▶ **EXERCISE AIM**: Reproduce the entries below verbatim, beginning with the line that contains "Given: Select the 制御 block category" and continuing through the final line of the entries, both ends included. Omit the pictures from your output.

Entries for locating words and elements
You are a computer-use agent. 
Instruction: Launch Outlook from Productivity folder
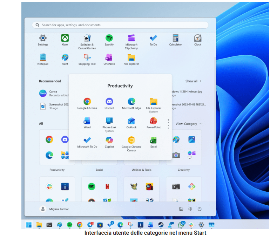point(131,121)
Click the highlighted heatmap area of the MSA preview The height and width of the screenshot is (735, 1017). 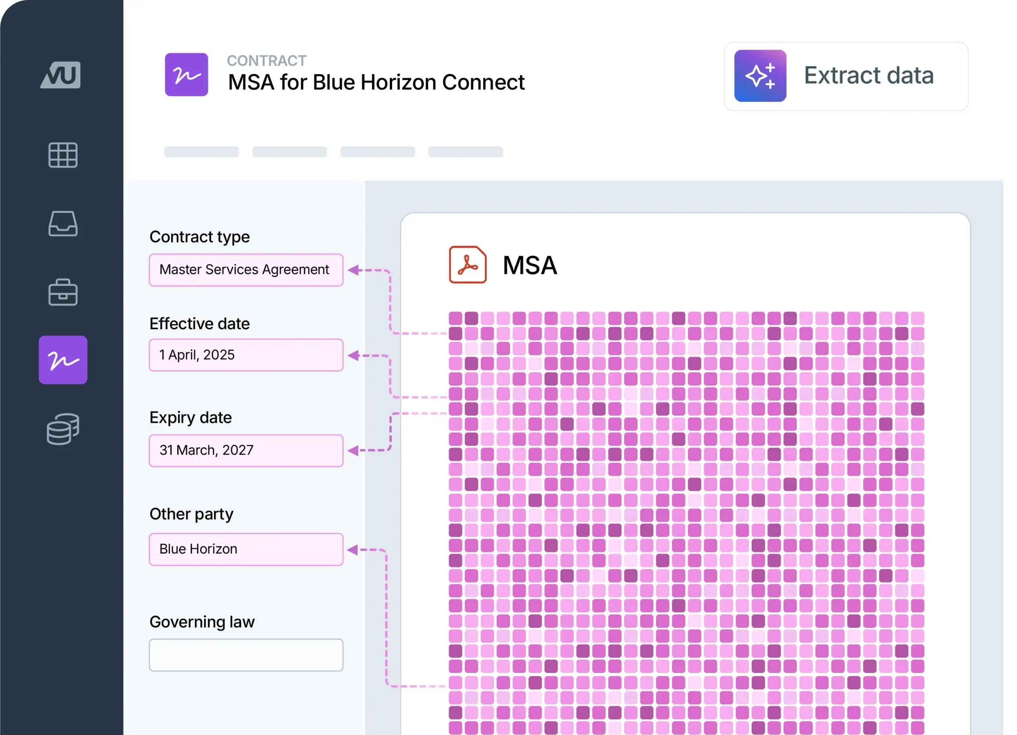[686, 515]
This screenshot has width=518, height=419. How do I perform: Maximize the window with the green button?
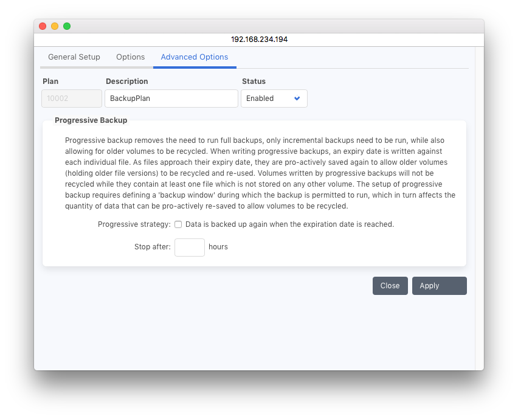[x=67, y=26]
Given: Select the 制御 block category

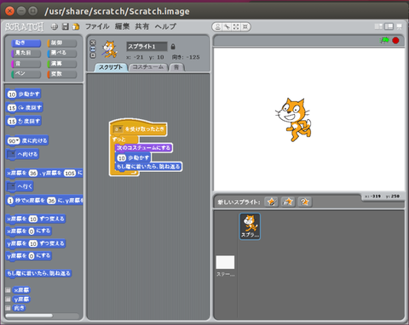Looking at the screenshot, I should click(62, 43).
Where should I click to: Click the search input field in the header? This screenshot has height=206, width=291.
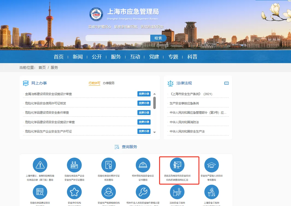pos(118,38)
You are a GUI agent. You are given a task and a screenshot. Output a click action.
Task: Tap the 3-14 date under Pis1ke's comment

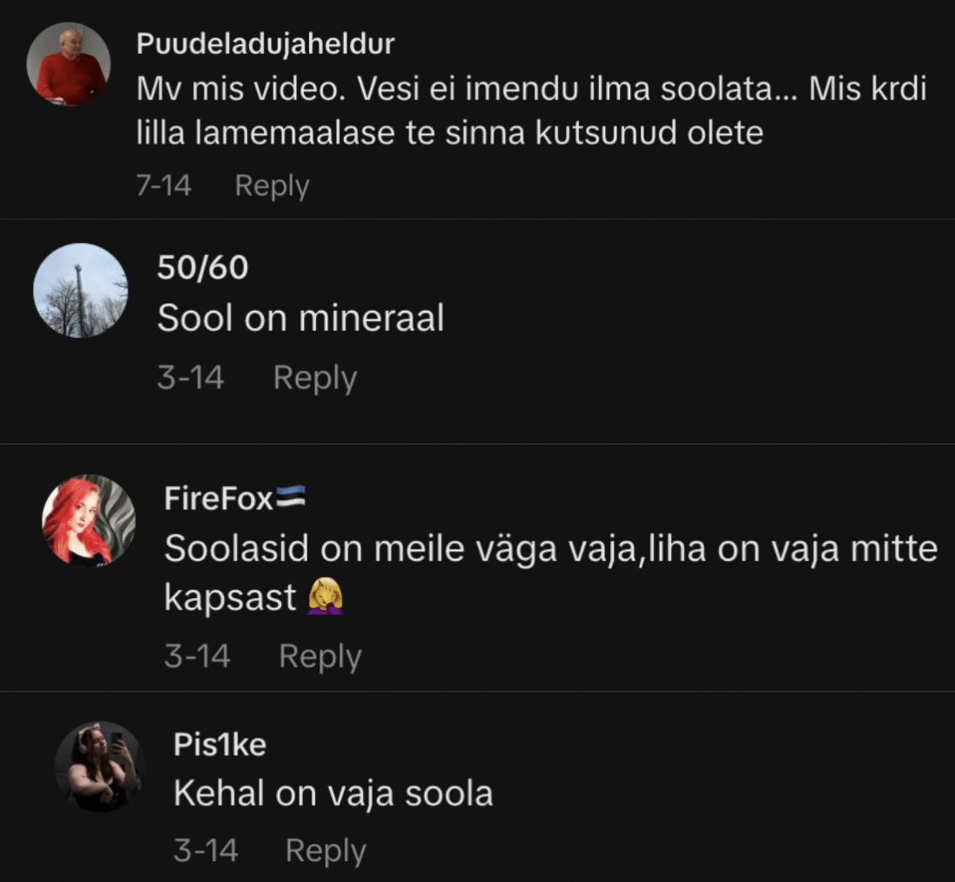click(205, 851)
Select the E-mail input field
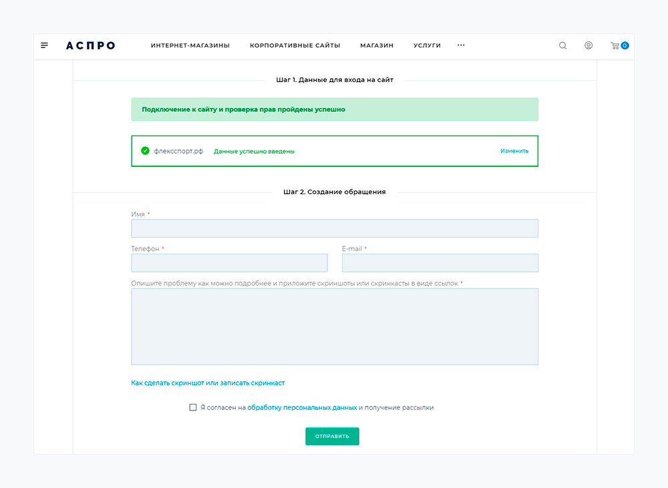The height and width of the screenshot is (488, 668). [440, 263]
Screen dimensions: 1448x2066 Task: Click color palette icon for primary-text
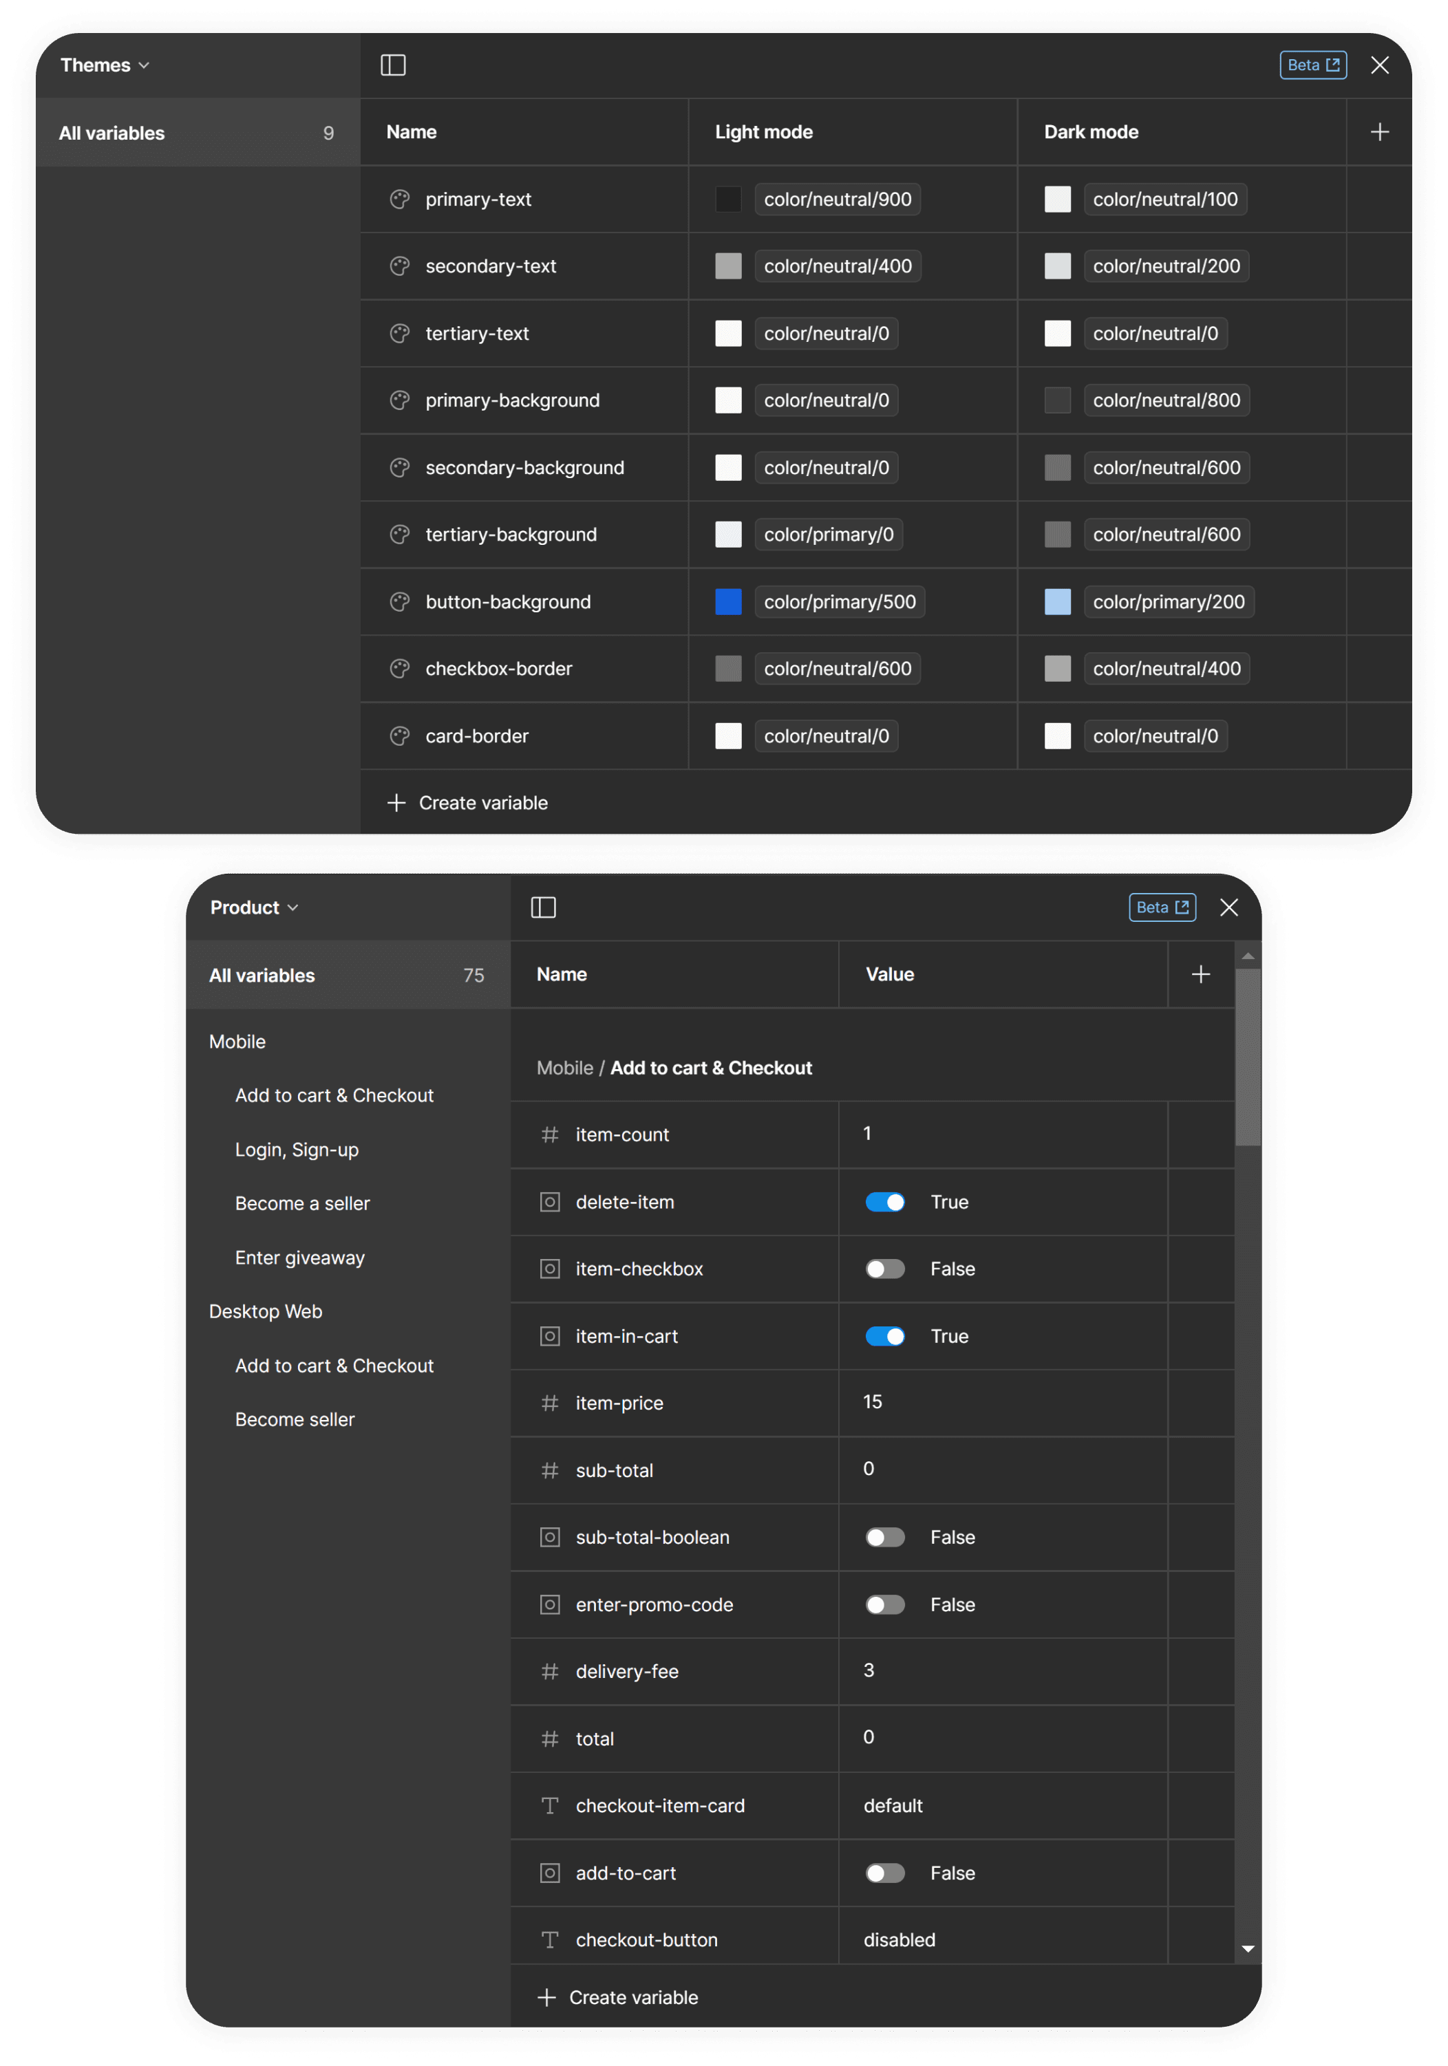click(x=400, y=199)
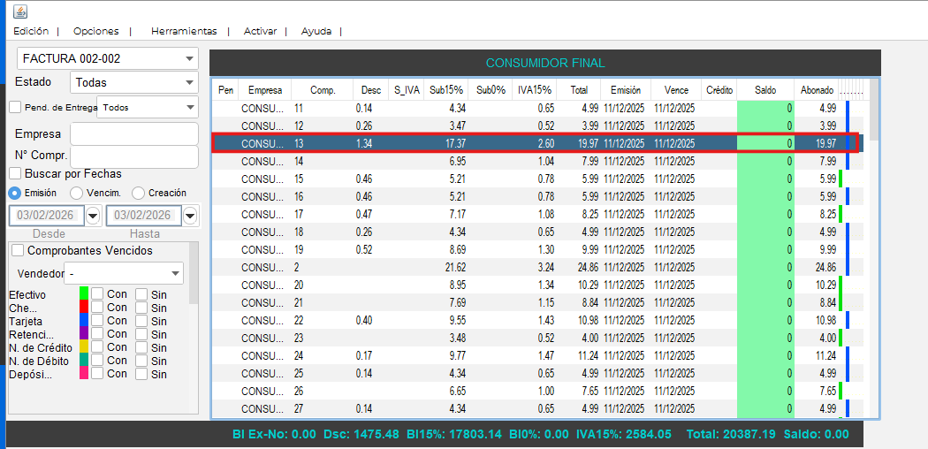This screenshot has width=928, height=449.
Task: Expand the Vendedor dropdown
Action: point(174,274)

▶ **TASK ANSWER**:
Given: Select the 制御 block category

Looking at the screenshot, I should click(62, 43).
Where should I click to: Click the search input field in the header? This screenshot has height=206, width=291.
pos(118,38)
You are a GUI agent. You are given a task and a screenshot. Output a click action.
Task: Tap the 3-14 date under Pis1ke's comment

click(205, 851)
Select the E-mail input field
The height and width of the screenshot is (488, 668). [440, 263]
Screen dimensions: 1448x2066 Task: Click color palette icon for primary-text
click(x=400, y=199)
This screenshot has width=928, height=449.
Task: Expand the Vendedor dropdown
Action: point(174,274)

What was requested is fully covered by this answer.